-- start Available records --

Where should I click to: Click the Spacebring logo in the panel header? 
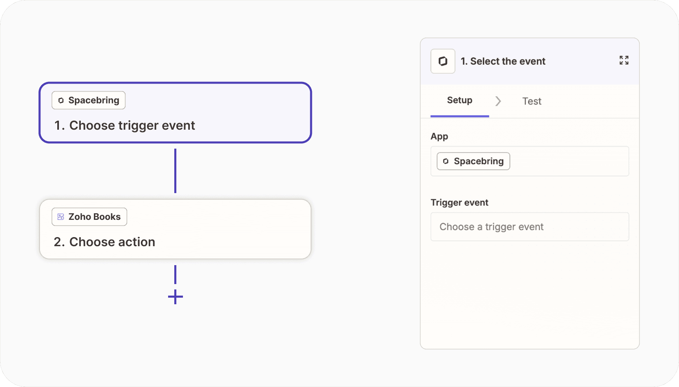tap(443, 61)

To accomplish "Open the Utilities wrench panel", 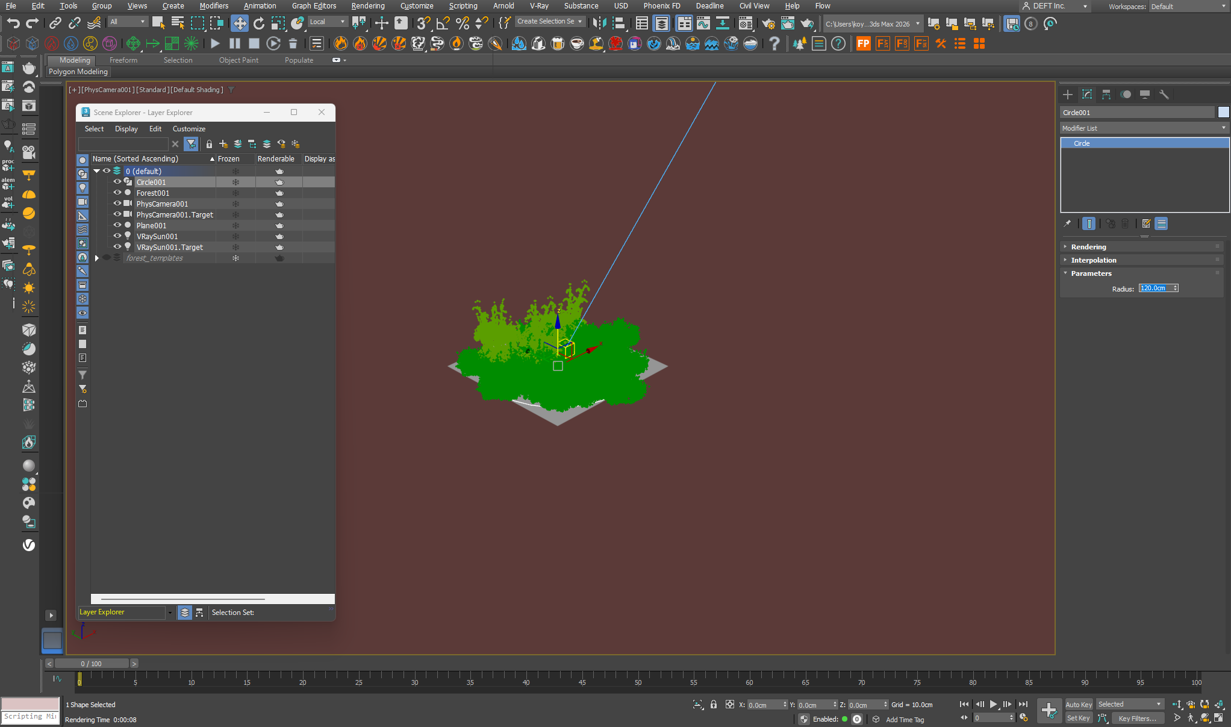I will pyautogui.click(x=1164, y=95).
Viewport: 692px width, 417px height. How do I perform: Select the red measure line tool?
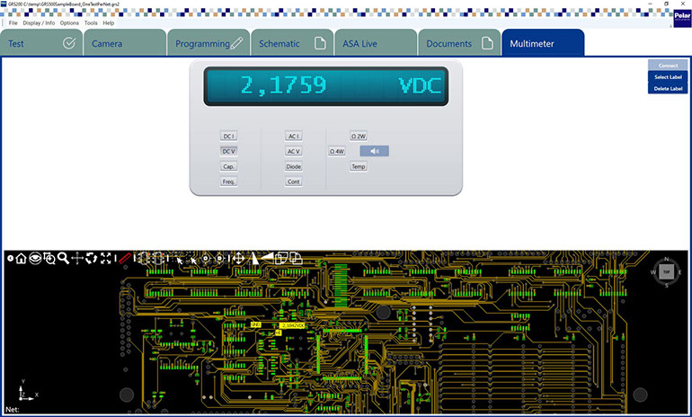125,258
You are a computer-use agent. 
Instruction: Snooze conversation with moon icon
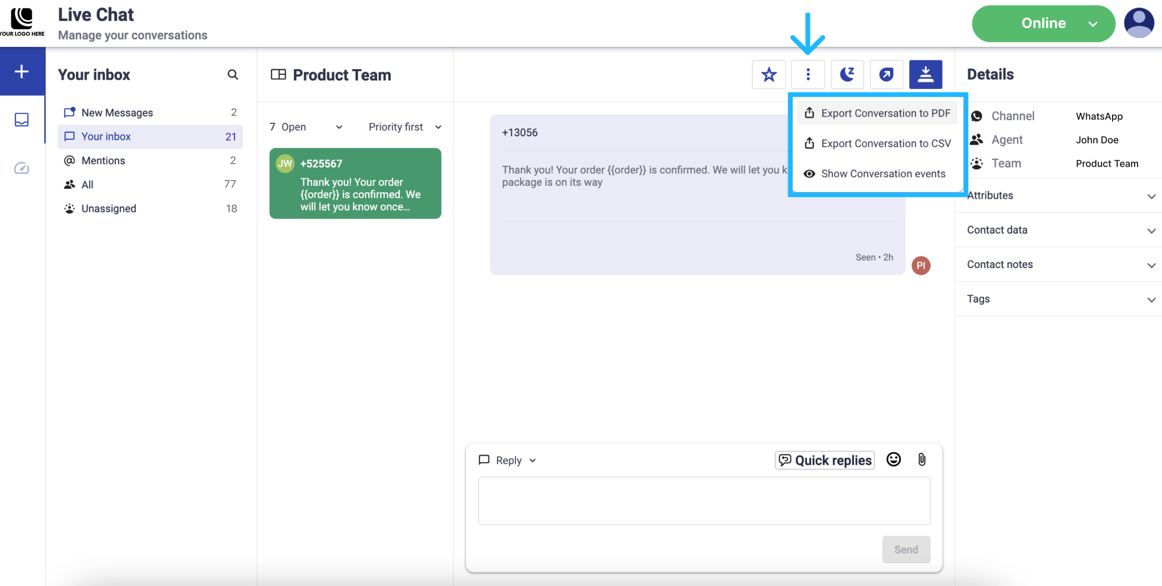[x=847, y=74]

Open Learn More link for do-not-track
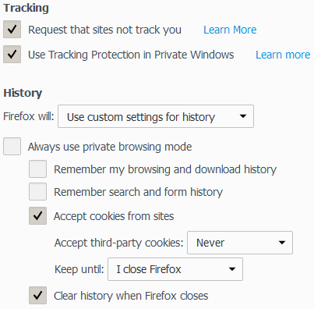coord(230,30)
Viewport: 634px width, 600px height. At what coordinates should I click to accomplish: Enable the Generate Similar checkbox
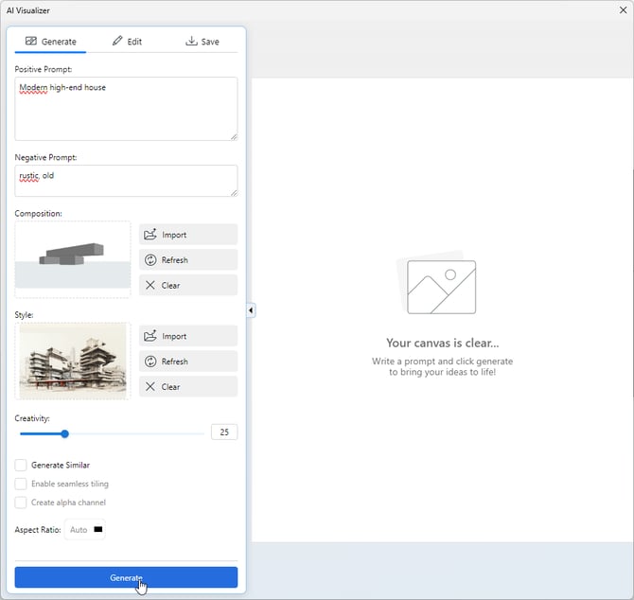coord(21,466)
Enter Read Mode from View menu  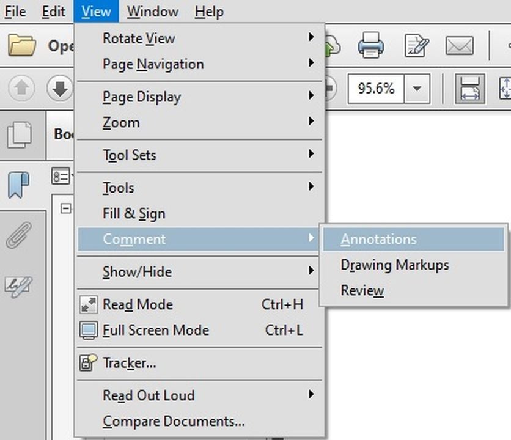point(138,304)
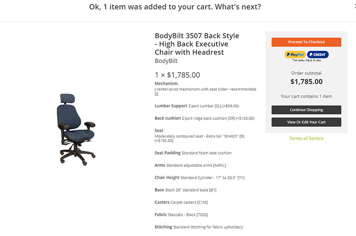The image size is (356, 236).
Task: Open the Terms of Service link
Action: click(306, 139)
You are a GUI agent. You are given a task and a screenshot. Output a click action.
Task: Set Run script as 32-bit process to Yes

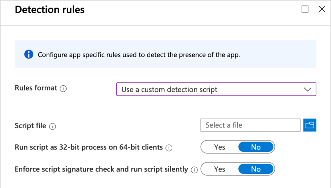coord(219,147)
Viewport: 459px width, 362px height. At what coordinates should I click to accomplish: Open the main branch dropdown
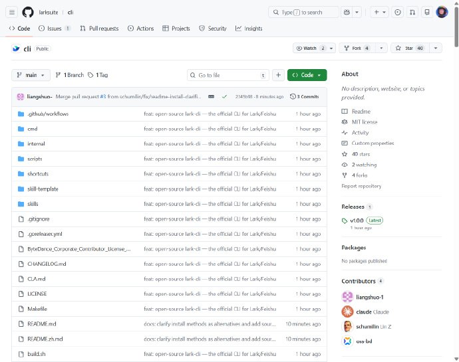tap(31, 75)
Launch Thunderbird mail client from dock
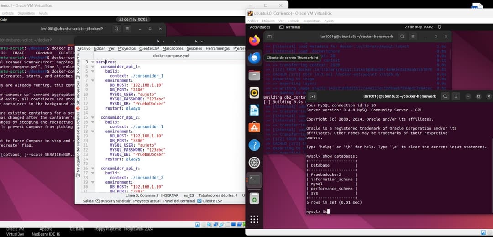The image size is (493, 237). click(x=254, y=58)
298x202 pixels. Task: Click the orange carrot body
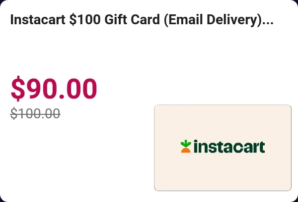click(185, 150)
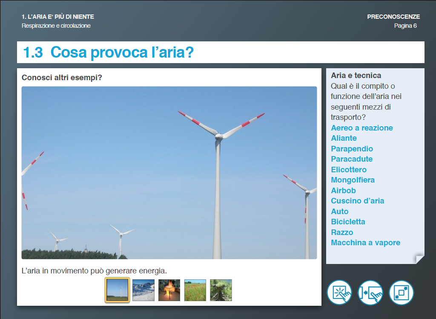This screenshot has height=319, width=436.
Task: Open the Macchina a vapore link
Action: click(x=365, y=243)
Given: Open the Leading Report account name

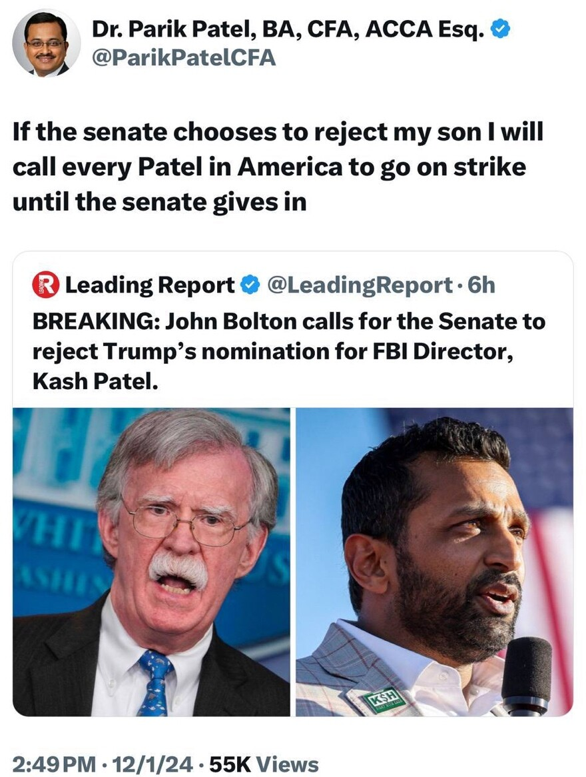Looking at the screenshot, I should [x=149, y=285].
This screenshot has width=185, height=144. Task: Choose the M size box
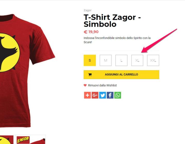coord(106,60)
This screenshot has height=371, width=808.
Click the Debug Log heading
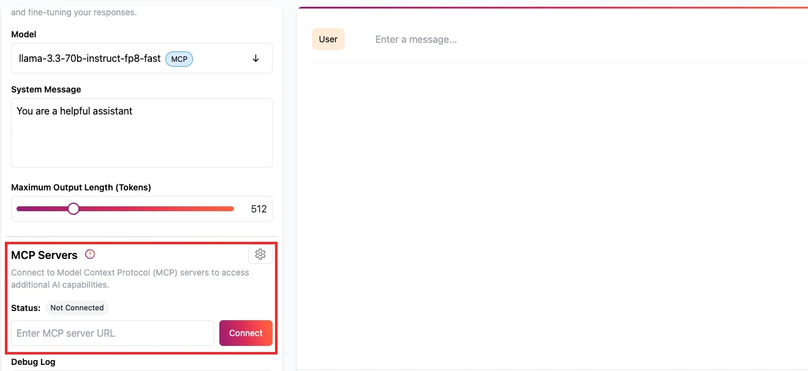click(x=33, y=362)
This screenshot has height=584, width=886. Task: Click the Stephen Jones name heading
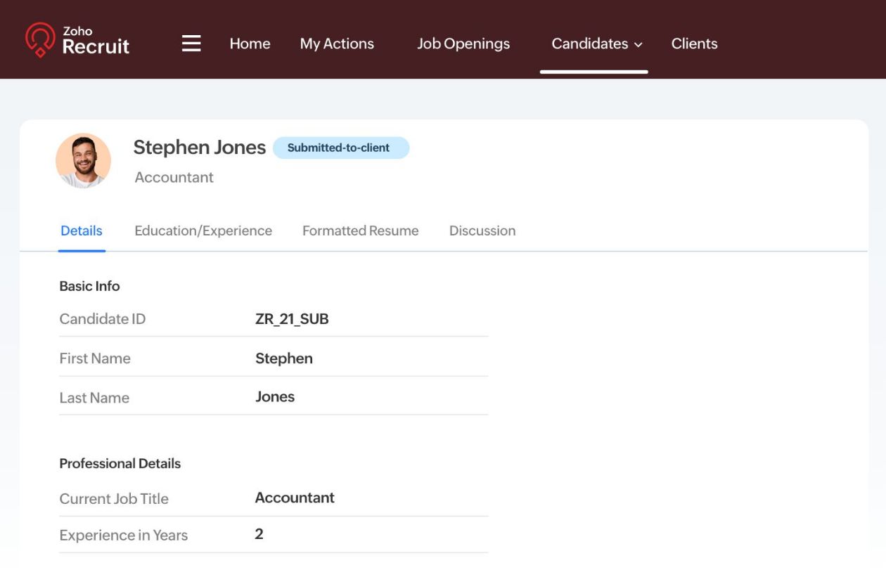point(199,148)
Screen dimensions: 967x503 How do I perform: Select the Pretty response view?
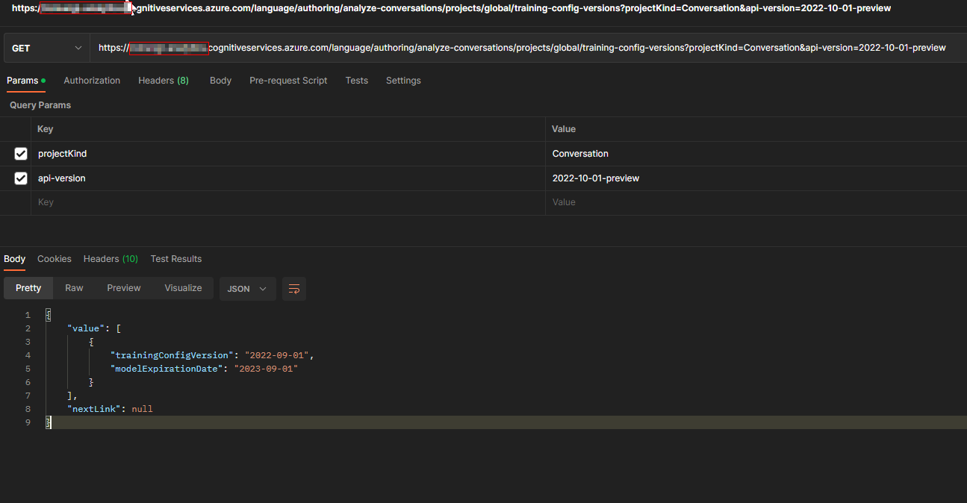28,287
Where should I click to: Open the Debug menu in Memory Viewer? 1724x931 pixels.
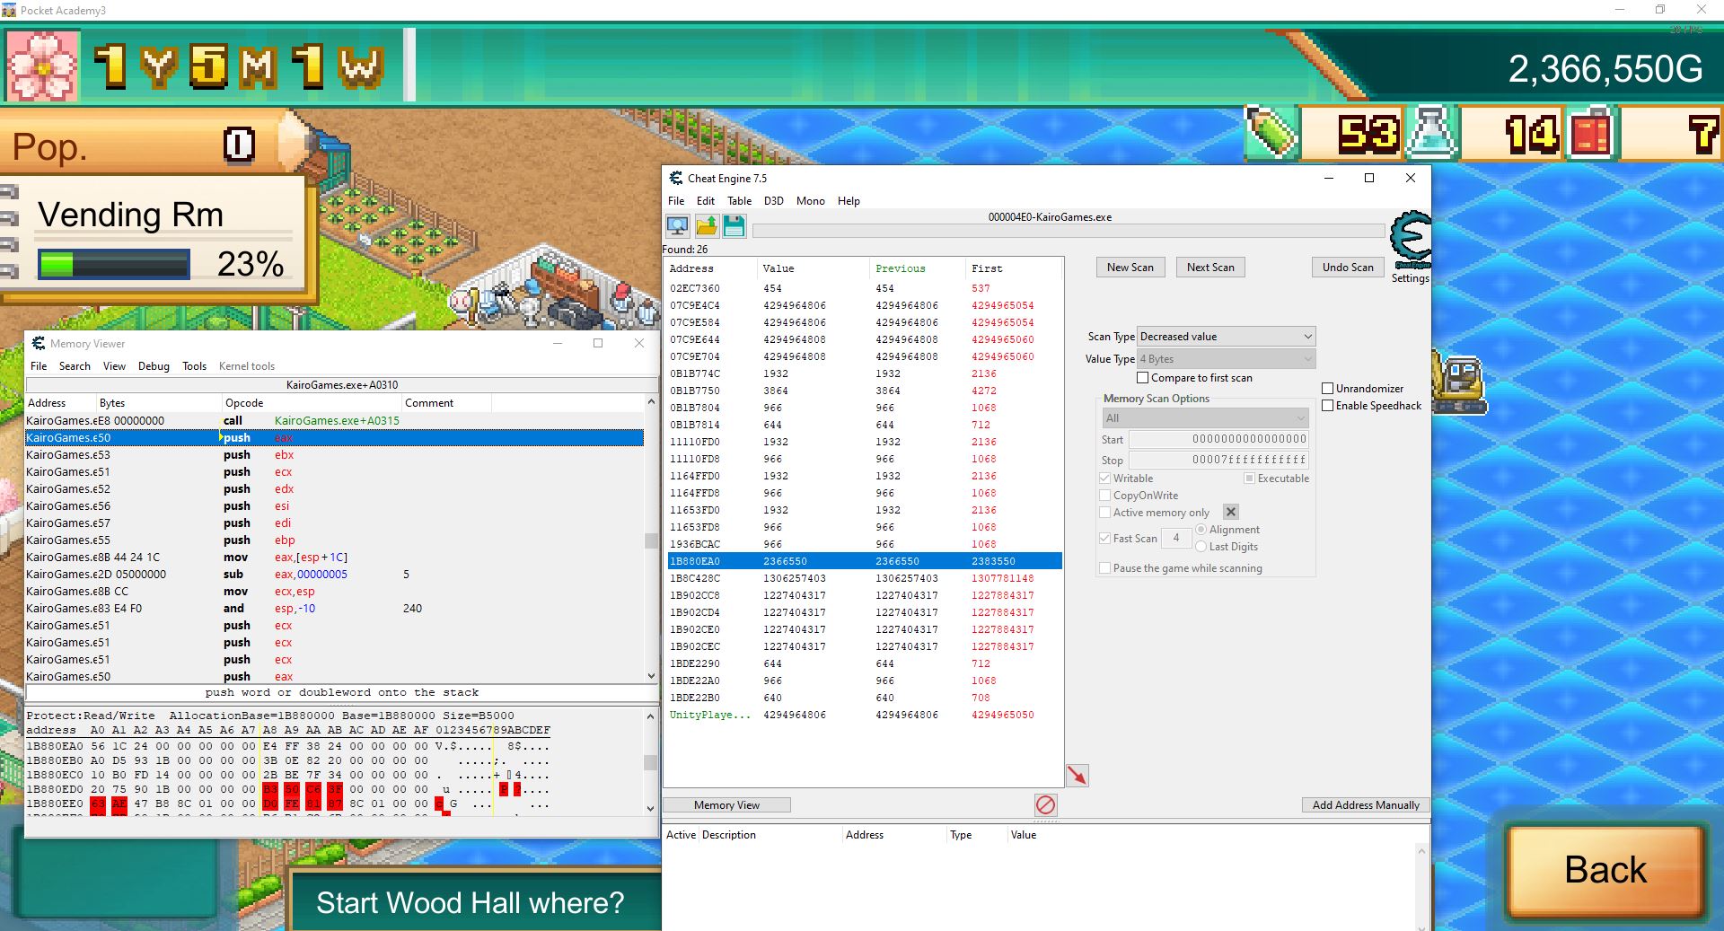coord(154,366)
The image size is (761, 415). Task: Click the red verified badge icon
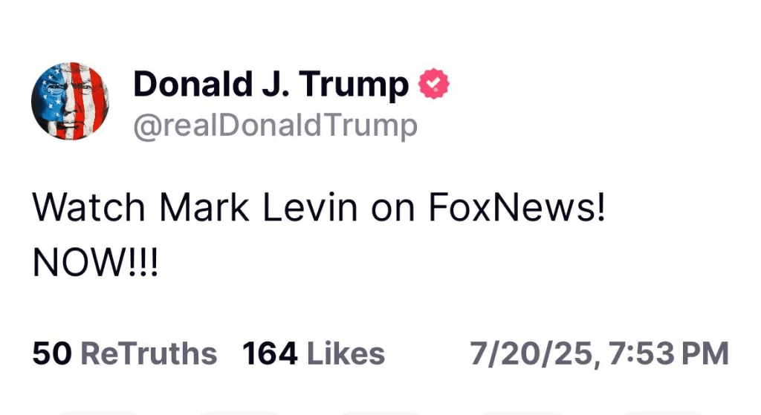pos(435,85)
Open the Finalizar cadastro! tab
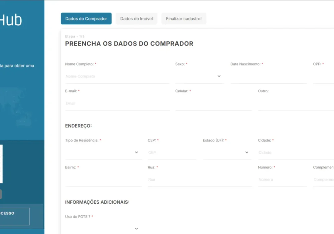The height and width of the screenshot is (234, 334). (x=184, y=19)
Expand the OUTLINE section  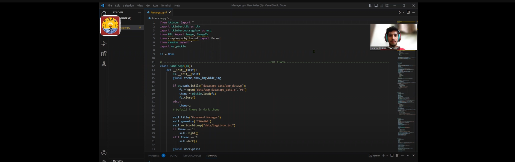point(118,161)
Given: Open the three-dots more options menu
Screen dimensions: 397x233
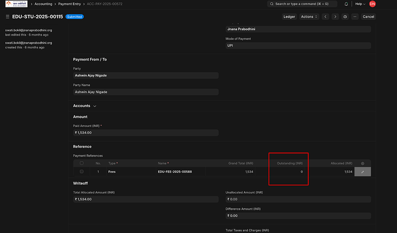Looking at the screenshot, I should [x=354, y=17].
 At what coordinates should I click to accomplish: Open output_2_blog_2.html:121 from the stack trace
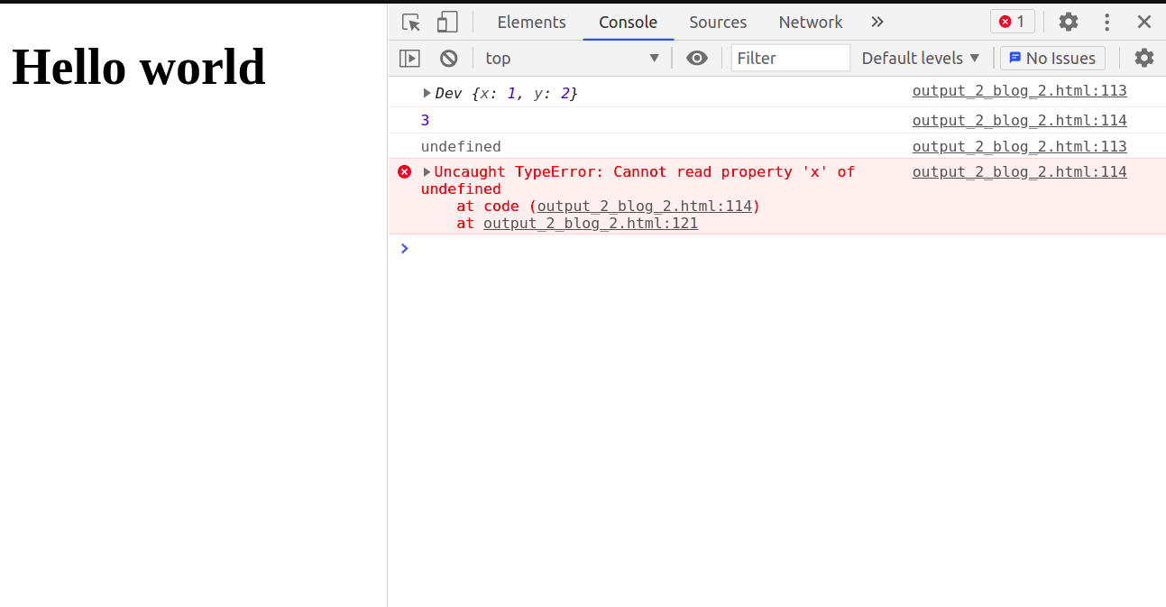coord(590,223)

-- end Available records --

- [Your task]: Give the number of lines in the listing above that contain the string "link", counting only exact-case matches, and reply with that number alone.

- [Written solution]: 3